Ma Survival of the Thickest non è una serie sul vittimismo o sulla ricerca disperata di un nuovo uomo che risolva tutto. È una storia di ricostruzione personale dove la protagonista si riappropria della propria esistenza, pezzo per pezzo, curva dopo curva. E lo fa circondata da una rete di affetti che va ben oltre la famiglia di sangue.
La serie riesce in qualcosa di raro: mostrare una New York inclusiva senza forzature, dove la diversità di razza, orientamento sessuale, identità di genere e corporatura non è un proclama ma semplicemente la normalità. Le relazioni sessuali sono mostrate con franchezza adulta, senza pudori inutili ma anche senza cadere nel volgare. Mavis si concede avventure di una notte, come quella con Luca, esplora la propria sessualità senza sensi di colpa, e la serie non la giudica per questo. Anzi, la celebra.
L'enfasi sui corpi "thickest", quelli più formosi e pieni, non è retorica ma una scelta estetica e politica precisa di Buteau. In un'industria dello spettacolo ancora ossessionata da taglie impossibili, vedere una protagonista che non si scusa per il proprio corpo, che lo veste con stile, che lo vive con pienezza, è un atto di ribellione. La serie include anche il lancio di una linea di lingerie per taglie forti e un prom alternativo dove Mavis stila adolescenti invitandoli a essere sé stessi. Dire no al corsetto, dire sì all'upgrade, come recita uno degli slogan della serie.

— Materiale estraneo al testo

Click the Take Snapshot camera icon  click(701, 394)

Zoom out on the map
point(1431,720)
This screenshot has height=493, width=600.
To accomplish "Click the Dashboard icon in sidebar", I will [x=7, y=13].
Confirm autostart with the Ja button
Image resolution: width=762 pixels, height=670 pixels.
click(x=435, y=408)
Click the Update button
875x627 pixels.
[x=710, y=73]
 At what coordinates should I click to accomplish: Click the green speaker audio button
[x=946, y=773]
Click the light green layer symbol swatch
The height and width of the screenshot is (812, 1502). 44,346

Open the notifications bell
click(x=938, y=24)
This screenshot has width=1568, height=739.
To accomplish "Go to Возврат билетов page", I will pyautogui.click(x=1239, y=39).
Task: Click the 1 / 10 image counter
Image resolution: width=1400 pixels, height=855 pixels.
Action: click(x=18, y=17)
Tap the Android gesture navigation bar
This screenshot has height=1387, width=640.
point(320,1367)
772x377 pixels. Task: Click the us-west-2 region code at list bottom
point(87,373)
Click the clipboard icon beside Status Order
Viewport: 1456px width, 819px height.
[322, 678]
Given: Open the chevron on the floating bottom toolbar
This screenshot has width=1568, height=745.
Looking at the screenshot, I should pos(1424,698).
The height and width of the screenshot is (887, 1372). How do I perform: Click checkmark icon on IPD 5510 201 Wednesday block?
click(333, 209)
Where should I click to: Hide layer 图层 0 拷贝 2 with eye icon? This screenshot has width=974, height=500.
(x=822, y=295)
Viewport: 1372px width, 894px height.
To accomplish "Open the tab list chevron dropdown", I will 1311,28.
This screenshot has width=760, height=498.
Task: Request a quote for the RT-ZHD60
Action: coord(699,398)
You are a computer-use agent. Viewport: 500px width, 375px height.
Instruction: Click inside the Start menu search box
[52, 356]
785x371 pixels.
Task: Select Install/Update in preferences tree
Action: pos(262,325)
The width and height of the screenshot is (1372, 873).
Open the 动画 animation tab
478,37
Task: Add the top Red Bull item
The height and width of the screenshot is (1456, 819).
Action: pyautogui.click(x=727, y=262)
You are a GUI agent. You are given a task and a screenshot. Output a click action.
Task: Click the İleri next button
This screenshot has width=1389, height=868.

Survival of the Thickest non è perfetta, ma forse è proprio questa imperfezione a renderla così preziosa. Come Mavis, la serie ha curve, spigoli, momenti di grazia e scivoloni. Ma continua ad andare avanti, a ridere di se stessa, a ballare anche quando la musica sembra finita. È una celebrazione della resilienza femminile, dell'amicizia che salva, della bellezza che esiste fuori dagli standard, della vita che ricomincia anche quando pensavi fosse troppo tardi.